Muchas gracias, estudiantes, profesores, sus amigos y amigas y muy especialmente a sus seres queridos, por estar hoy aquí recordando a Pedro Sorela.

Pedro nos ha dejado sin apenas despedirse, fiel a su íntimo pudor que bien conocíamos. Estoy aquí representando a mis compañeros y compañeras del Departamento de Periodismo I, tal vez porque él y yo éramos los más antiguos, más de 35 años compartiendo curso tras curso nuestras experiencias docentes. Tanto tiempo juntos, tanto tiempo constatando el paso del tiempo hace muy penosa su marcha. Es difícil asumir que no nos encontraremos más por ningún pasillo, aula, despacho, con un café, o en cualquier rincón de esta facultad nuestra. Estamos hechos para creer que la rutina nos ancla en este mundo, que estamos bien fondeados en nuestros puertos. Pero un día, cualquiera de nosotros larga las amarras para emprender el viaje sin regreso. Es triste. Es el gran vacío de la ausencia.

Pedro Sorela fue periodista y luego, por elección y vocación, escritor y profesor. La lectura era su pareja inseparable, a la que le fue fiel y reclamaba la misma fidelidad en quienes le acompañaron en esta vida. Leer era su principal exigencia docente. Desde el primer día de clase les daba a sus estudiantes una lista de libros que debían leer durante el curso.

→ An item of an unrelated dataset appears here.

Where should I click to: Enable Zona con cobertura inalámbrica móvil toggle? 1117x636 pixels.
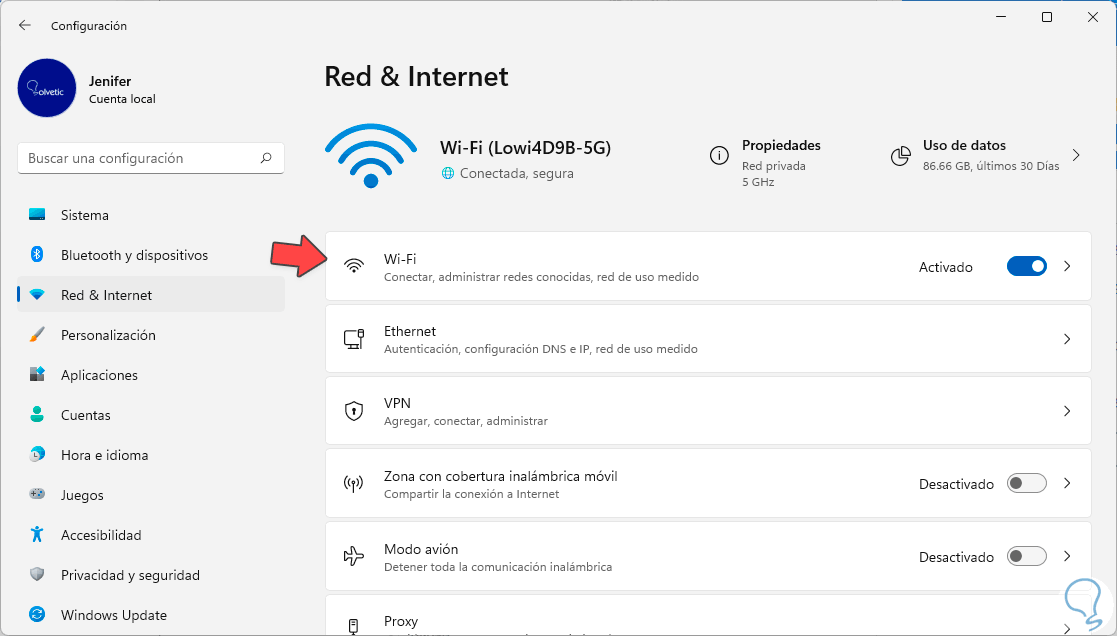click(1026, 484)
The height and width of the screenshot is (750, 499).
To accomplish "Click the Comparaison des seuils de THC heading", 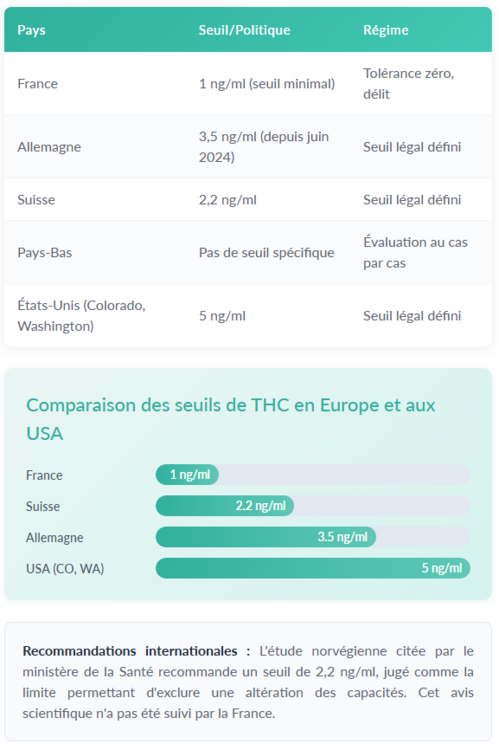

Eran obras de autores que él creía esenciales: Faulkner, Flaubert, Camus, Capote, Primo Levy, García Márquez, Borges, Sthendal, Shakespeare, Proust, Saint- Exúpery… Leer… ese es el principio y también el fin, porque la lectura es insaciable, siempre más, más tiempo, más libros, más goce. La lectura como alimento, como viaje siempre iniciático, como experiencia y como manantial de conocimiento.

Pedro Sorela, escritor y profesor, tuvo una vida para él sencilla pero también, como tantas veces me dijo, privilegiada: leer, escribir, enseñar. Y, de vez en cuando, viajar. No pedía más. Creyó que había conquistado lo esencial. Y, sí, era lo esencial.

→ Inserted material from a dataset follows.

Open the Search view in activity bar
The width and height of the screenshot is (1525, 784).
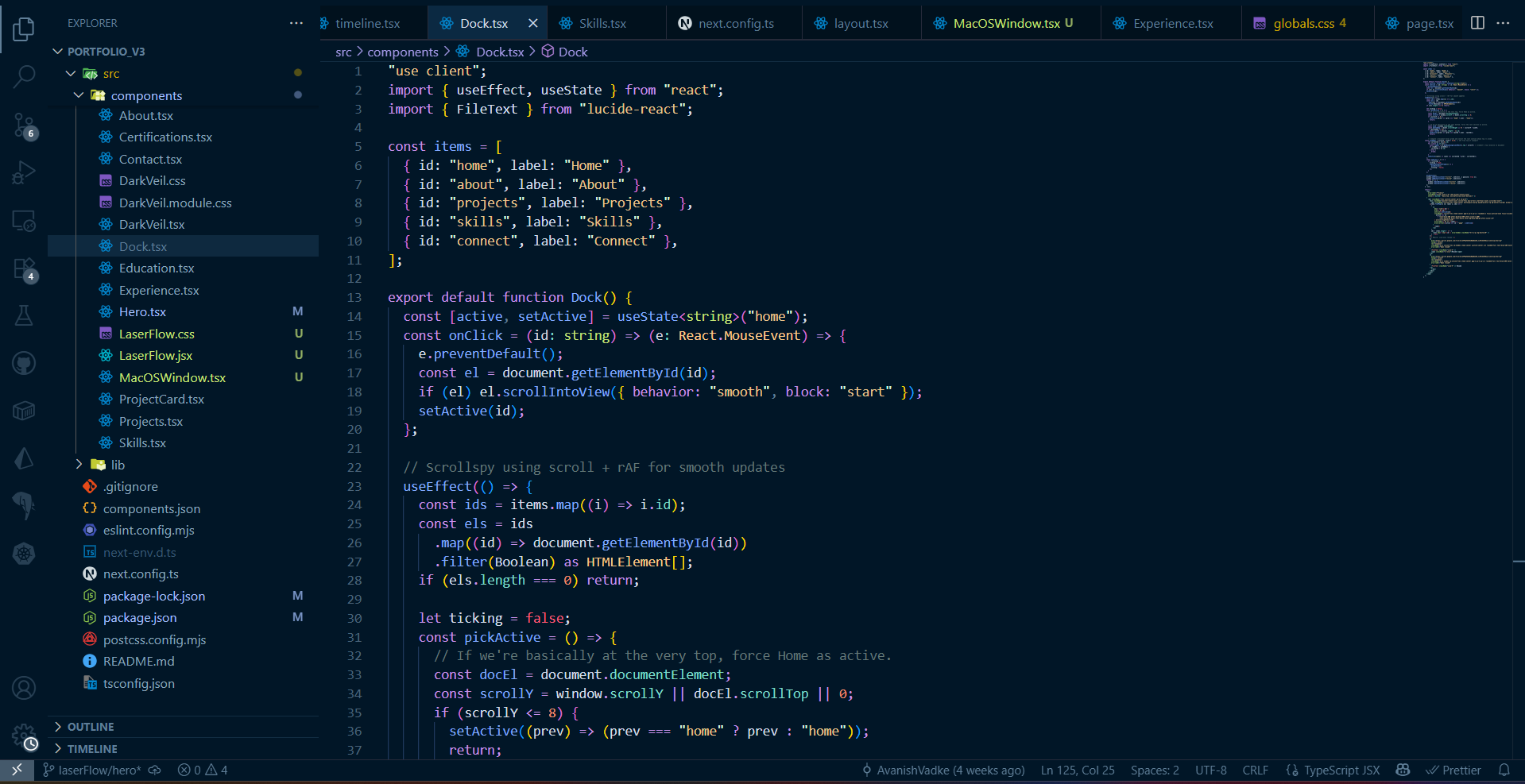pos(24,77)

Con esa idea de lo esencial impartió su docencia a los futuros periodistas. Quería que sus alumnos y alumnas escribieran bien, y eso requiere mucha exigencia y mucha dedicación. Porque la buena escritura es discernimiento, es crítica y autocrítica, es observación, es interés por el mundo, por el otro, es audacia. Por eso Pedro Sorela fue enemigo de inútiles recetas en sus clases de redacción periodística y estimulaba, empujaba, aguijoneaba a aquellos estudiantes que mostraban una ambición y sensibilidad hacia la escritura. Muchos de sus antiguos alumnos no le olvidarán. Tampoco nosotros, sus compañeros.

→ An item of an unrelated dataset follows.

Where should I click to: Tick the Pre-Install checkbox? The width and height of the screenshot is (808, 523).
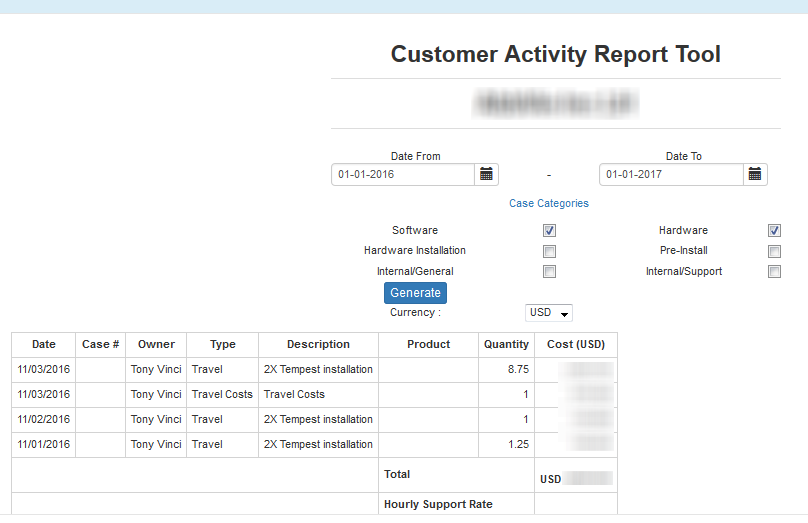click(x=774, y=251)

Pedro Sorela buscaba como lector, como escritor y como profesor, la simplicidad de lo esencial. Creo que ese fue su aprendizaje en esta vida. Buscar y encontrar la esencia de la escritura. Dijo Baudelaire que «el trabajo diario servirá a la inspiración, como una escritura legible sirve para aclarar el pensamiento, y como el pensamiento calmo y poderoso sirve para escribir legiblemente, pues ya pasó el tiempo de la mala letra». Estar contra el tiempo de la mala letra, como quería Baudelaire, era la rebeldía particular y diaria de Pedro Sorela.

Por eso Pedro tenía otra lección que enseñar a sus alumnos y de la que me habló en muchas ocasiones: la de aprender a mirar. Decía que la mirada poética es un don, pero siempre la mirada limpia es escritura. Y escribió en su blog cómo conquistar día a día la mirada limpia con estas palabras y esta advertencia:

«Y sin que nadie nos diga que es algo muy delicado que hay que preservar y alimentar sin pausa con dibujos, canciones, poemas y viajes y conservando la virginidad de la mirada, aunque ya haya mirado mucho, y sacándole punta a los ojos todos los días. No sé si me explico. Ese, siendo lo más importante, es quizá el secreto mejor guardado. Quizá precisamente porque es lo más importante».

Así era Pedro. El paso del tiempo aclaró su mirada, como aquel verso de Baudelaire «¡Mis ojos, grandes ojos de eternas claridades!». El paso del tiempo le hizo coincidir con Joyce en que lo que importa no es lo que uno escribe, sino cómo escribe. Y con Flaubert, en busca de la palabra justa. Y con Ezra Pound cuando afirmó que «el esmero es la única convicción moral del escritor».

El esmero, la claridad, la mirada, esa visión instantánea que nos hace descubrir lo desconocido, no en una lejana tierra incógnita, sino en el corazón mismo de lo inmediato, como decía Rimbaud.

Querido Pedro: gracias por todo. Por tu amistad, por tus conversaciones, por tu risa franca, por tu docencia, por tu escritura, por tus ojos de eternas claridades, por haber compartido tanto con nosotros. Nos has dejado casi sin avisar, no eras hombre de despedidas. Amabas la vida. Pero un día, el pasado 18 de abril, emprendiste tu viaje, tal vez con el recordado y valiente y decidido verso de Baudelaire: ¡Oh Muerte, vieja capitana, llegó la hora, levemos anclas!.

En nombre de todo Periodismo I, ¡hasta siempre, querido Pedro, querido, muy querido compañero!

Y gracias de nuevo a todos vosotros por estar hoy aquí, recordándole.